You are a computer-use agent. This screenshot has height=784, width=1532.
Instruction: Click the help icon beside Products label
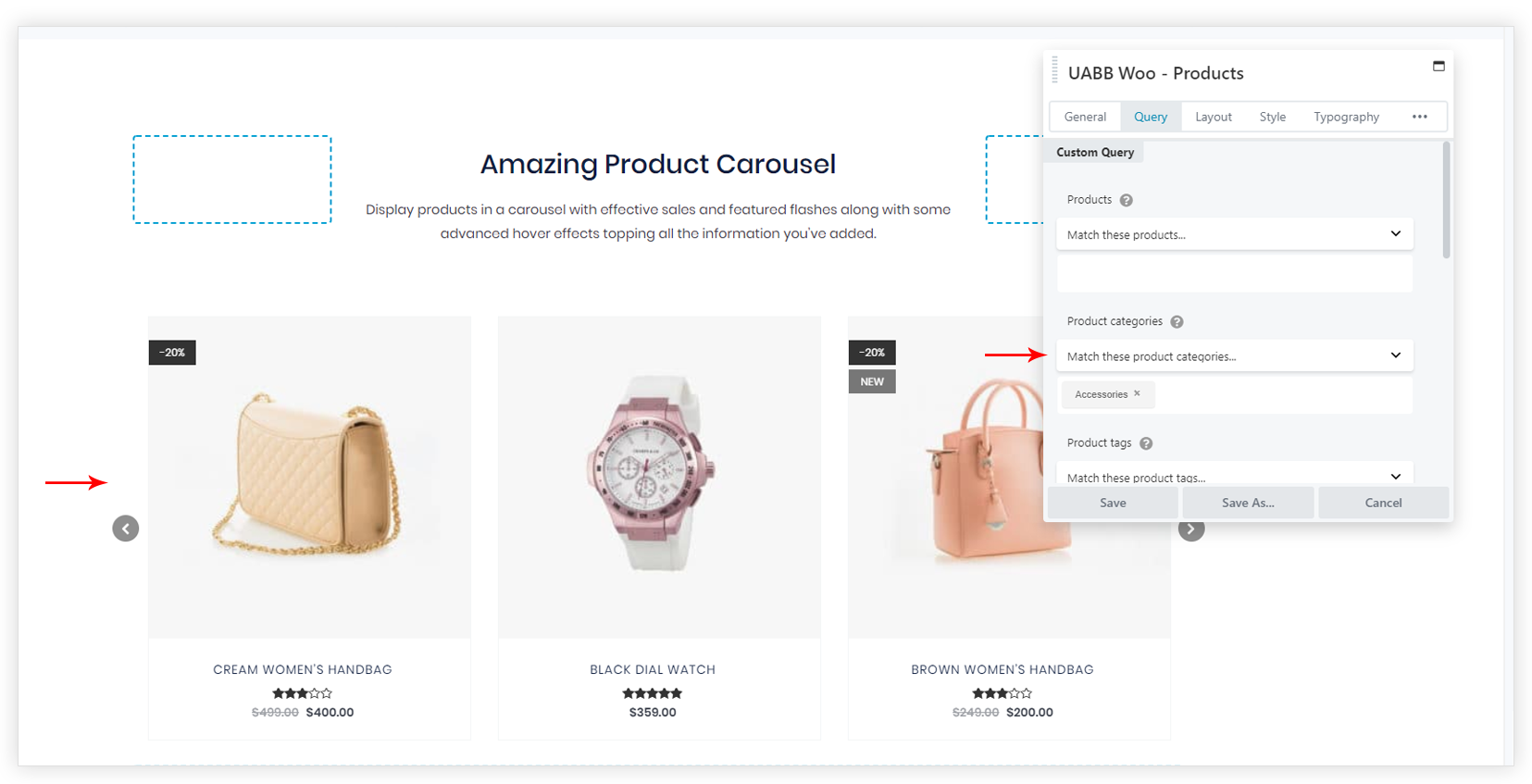1127,200
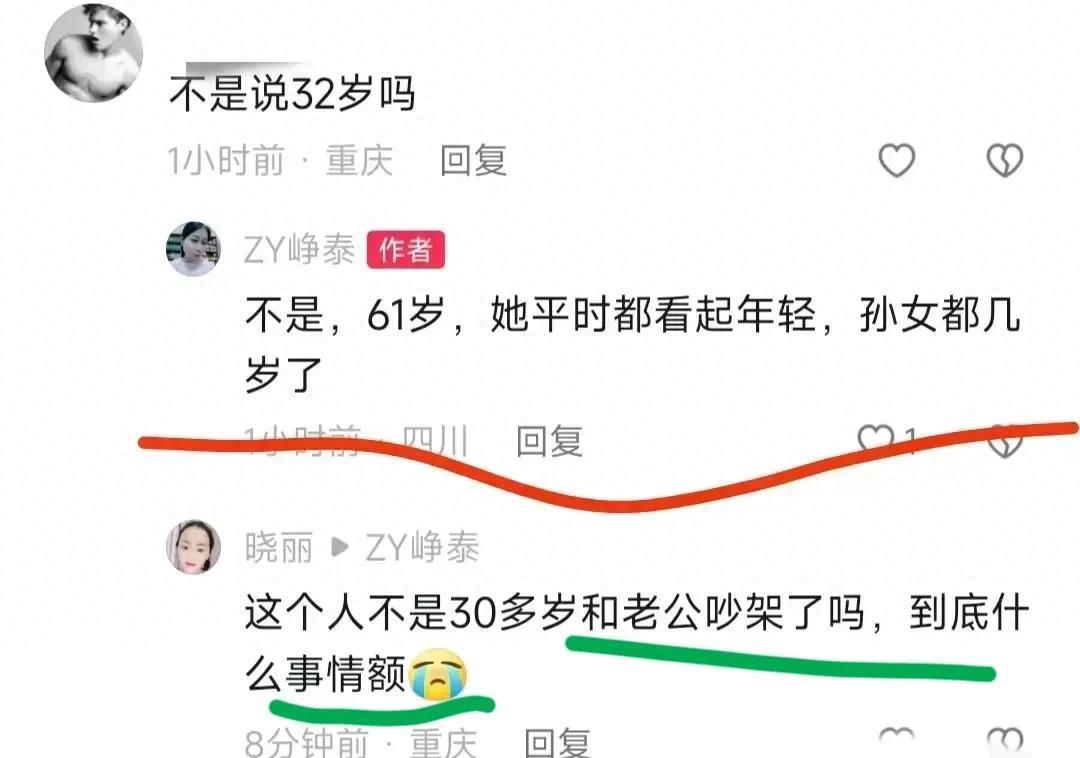Viewport: 1080px width, 758px height.
Task: Open ZY峥泰 username above 61岁 reply
Action: [299, 249]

- Exercise -
What you give back must match the material word for word, with no images included.

- Reply to the exercise -
You are a computer-use agent. This screenshot has height=784, width=1532.
Instruction: Click the help icon beside Products label
1127,200
Viewport: 1080px width, 758px height.
Task: Open ZY峥泰 username above 61岁 reply
Action: [299, 249]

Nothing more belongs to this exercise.